You probably think that these questions' answers depend on the perspective of certain areas or situations. But in most cases, we could respond with a resounding “no.”
However, during my numerous interventions in companies, I have observed an entirely different reality: many managers find it very difficult to accept their lack of knowledge of subjects mastered by their employees when ignorance can actually represent an opportunity for them. Here is why.
The role of managers
One of the main roles of managers in a company is to "steer" the activities of their collaborators. They must also make the best possible use of their teams' knowledge and ensure that team members develop continuously through self-training, cross-training, or group training. Their role will also be to make decisions, when necessary, using the knowledge and expertise of all their employees.
However, what I observe in the field is a management system based on the simple principle of an ancestral subordination relationship and, therefore, technical and intellectual authority. This paradigm, which we might consider antiquated, is still very much alive and demonstrates the inconsistency between the desire to empower individuals and the need for superiority that many "managers" feel the need to exercise by being controlling in their management.
The manager’s role does not in any way require the mastery of all the tasks performed by their teams; and by mastery, this obviously means knowing how to do things for the employee. Yet too many managers believe that knowing better than their teams will allow them to establish and build a certain legitimacy in their eyes.
This belief stems from a lack of understanding of the roles and responsibilities of managers vis-à-vis their teams and of teams vis-à-vis their manager, thereby creating a gray area in which neither the manager nor the employee knows where to place themselves.

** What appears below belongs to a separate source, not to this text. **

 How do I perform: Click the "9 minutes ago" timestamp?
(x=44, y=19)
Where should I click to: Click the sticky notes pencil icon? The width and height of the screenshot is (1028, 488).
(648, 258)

In particular, this problem arises because the manager's role is rarely considered a job in its own right. The ambiguity of this role leads many front-line managers to hide behind their technical expertise to establish their legitimacy and to try to conceal their ignorance of a subject. This is not due to a lack of confidence in their teams but simply to a lack of confidence in their managerial responsibilities.
Ignorance: accepting that you don't know everything
Don't you think a manager's ignorance could be a real driver for building and improving the team's knowledge as a performance unit, creating value for the company? Could we not view ignorance as an opportunity for managers to strengthen their position with their teams?
To empower teams, shouldn't the manager use his ignorance to energize exchanges and push the various stakeholders to master their roles and take responsibility within the group? I find this approach appealing because managers can focus on what they are paid for, i.e., to lead, direct and energize their teams to make them as efficient as possible.
They will also be able to take advantage of this opportunity to enhance the value of each team member by using their respective knowledge by challenging them without preconceived ideas on a technical approach to problem-solving.
To reduce the gray areas in the relationship between managers and their employees and to position managers where they can play their proactive management role with confidence, companies must learn to define the roles and responsibilities of each person very precisely, both at the company level itself, via job descriptions for example, and also at the start of a relationship between managers and their teams, to avoid viewing "ignorance" as something negative.
Moreover, it is the company's responsibility to accompany the people they have appointed as managers; by accompanying, I mean training them in their new role. But shouldn't we also convince them to accept that they do not know everything: accept ignorance to perform better as a group?